Problem to solve |
Would you please set down the lines of the data from the one containing "Task: Click the Create user button" to the final line, exactly and only those?

(Dataset entries)
Segment Open
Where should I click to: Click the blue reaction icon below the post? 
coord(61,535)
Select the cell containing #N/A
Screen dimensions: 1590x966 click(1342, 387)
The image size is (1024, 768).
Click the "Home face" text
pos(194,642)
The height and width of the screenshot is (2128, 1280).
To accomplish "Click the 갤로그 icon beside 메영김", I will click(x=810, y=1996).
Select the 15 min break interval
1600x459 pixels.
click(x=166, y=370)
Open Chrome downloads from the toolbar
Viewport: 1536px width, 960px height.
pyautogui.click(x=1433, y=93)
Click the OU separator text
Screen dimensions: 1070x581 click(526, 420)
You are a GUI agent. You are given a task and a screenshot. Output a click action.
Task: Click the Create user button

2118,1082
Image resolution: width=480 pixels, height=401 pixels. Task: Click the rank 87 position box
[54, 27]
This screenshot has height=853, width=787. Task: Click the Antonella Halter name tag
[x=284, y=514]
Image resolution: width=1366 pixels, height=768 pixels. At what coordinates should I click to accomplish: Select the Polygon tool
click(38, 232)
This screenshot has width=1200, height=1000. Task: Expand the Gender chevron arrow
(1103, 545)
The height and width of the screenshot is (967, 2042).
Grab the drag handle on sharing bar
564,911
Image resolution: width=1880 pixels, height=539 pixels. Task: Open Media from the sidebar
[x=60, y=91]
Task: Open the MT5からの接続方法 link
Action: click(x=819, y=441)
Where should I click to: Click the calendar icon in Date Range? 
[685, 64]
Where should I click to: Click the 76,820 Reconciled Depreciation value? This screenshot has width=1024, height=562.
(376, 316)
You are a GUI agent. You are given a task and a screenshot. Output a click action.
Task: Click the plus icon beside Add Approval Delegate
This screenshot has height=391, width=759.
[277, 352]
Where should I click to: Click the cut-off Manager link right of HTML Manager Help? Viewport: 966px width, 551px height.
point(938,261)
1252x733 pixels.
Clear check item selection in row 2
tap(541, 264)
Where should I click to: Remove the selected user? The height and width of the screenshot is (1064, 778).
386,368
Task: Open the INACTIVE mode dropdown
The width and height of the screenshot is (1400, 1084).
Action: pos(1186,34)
Segment Closed
Worked solution |
Task: Click the Create user button

2118,1082
Image resolution: width=480 pixels, height=401 pixels. Task: Click the rank 87 position box
[54, 27]
This screenshot has height=853, width=787. Task: Click the Antonella Halter name tag
[x=284, y=514]
Image resolution: width=1366 pixels, height=768 pixels. At what coordinates should I click to accomplish: Select the Polygon tool
click(38, 232)
This screenshot has width=1200, height=1000. Task: Expand the Gender chevron arrow
(1103, 545)
The height and width of the screenshot is (967, 2042).
Grab the drag handle on sharing bar
564,911
Image resolution: width=1880 pixels, height=539 pixels. Task: Open Media from the sidebar
[x=60, y=91]
Task: Open the MT5からの接続方法 link
Action: click(x=819, y=441)
Where should I click to: Click the calendar icon in Date Range? 
[685, 64]
Where should I click to: Click the 76,820 Reconciled Depreciation value? This screenshot has width=1024, height=562.
(376, 316)
You are a GUI agent. You are given a task and a screenshot. Output a click action.
Task: Click the plus icon beside Add Approval Delegate
This screenshot has height=391, width=759.
[277, 352]
Where should I click to: Click the cut-off Manager link right of HTML Manager Help? Viewport: 966px width, 551px height.
point(938,261)
1252x733 pixels.
Clear check item selection in row 2
tap(541, 264)
Where should I click to: Remove the selected user? The height and width of the screenshot is (1064, 778).
386,368
Task: Open the INACTIVE mode dropdown
The width and height of the screenshot is (1400, 1084).
Action: pos(1186,34)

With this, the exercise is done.